Si j'avais pensé, six mois plus tôt, que je serai au milieu de mon propre salon de tatouage, je ne me serai pas fait confiance.
Pourtant, je suis là, le premier lundi du mois d'août. Tilla est avec sa meilleure amie à lui faire faire le tour, nos parents les suivent en écoutant ma sœur. Gaëtan et Tiago sont dehors, le second fume sa clope. Des amis sont là, à célébrer l'ouverture du salon, une bière à la main. Il y a aussi des potentiels clients qui discutent avec eux, moi, regardent les dessins au mur, dans le book posé sur le comptoir.

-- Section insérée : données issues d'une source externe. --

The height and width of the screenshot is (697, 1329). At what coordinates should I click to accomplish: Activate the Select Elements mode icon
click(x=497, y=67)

Déjà quatre heures que la soirée d'ouverture a commencé et le monde commence à partir. Pas ma joie, ma satisfaction de voir ce projet être enfin concret. Ma banquière m'a félicité lorsqu'elle est venue jeter un coup d'œil, je l'aime bien malgré qu'elle m'ait fait galérer quelques fois.
— C'est vraiment ton style, cet endroit.
Je souris à ma mère quand elle me rejoint. On ne s'est pas reparlé depuis le mariage de Tilla mais je suis plus calme, maintenant. Ce n'est pas grâce à elle, ni à ma sœur. Elle doit surtout remercier Tiago, sa présence, ses mots, sa façon de m'aider à voir les choses autrement, à me faire dire ce que j'ai sur le cœur. Même le psy que je vois ne fait pas un aussi bon boulot. Par contre, il m'aide à comprendre ce que Tiago ne peut pas faire.
— Merci maman.
— J'aurai imaginé ça plus... dark, ricane mon père en pointant le mur jaune moutarde derrière le comptoir. Mais ça te correspond plutôt bien, la couleur de la joie. Tu ne te laisses jamais abattre.
Quand il plonge son regard dans le mien, j'ai l'impression d'être face à Estéban et ça me tord l'estomac. Alors je force un sourire en le remerciant aussi. Tilla vient à mon secours sans le savoir, son bras qui s'enroule autour du mien. Elle leur demande ce qu'ils pensent du salon et je les écoute discuter. Je ne vois plus que Tiago lorsqu'il rentre de nouveau en riant, Gaëtan qui le bouscule de la main.
Son regard croise le mien et cette fois, ma poitrine brûle d'impatience de me retrouver avec lui. Depuis qu'on a récupéré ma sœur et son meilleur ami, on n'a pas pu se revoir. Il est allé voir sa famille, a bougé avec ses potes, j'ai dû peaufiner les derniers détails ici. Il est rentré aujourd'hui exprès pour moi, alors je veux le remercier comme il se doit, quand tout le monde se sera enfin cassé.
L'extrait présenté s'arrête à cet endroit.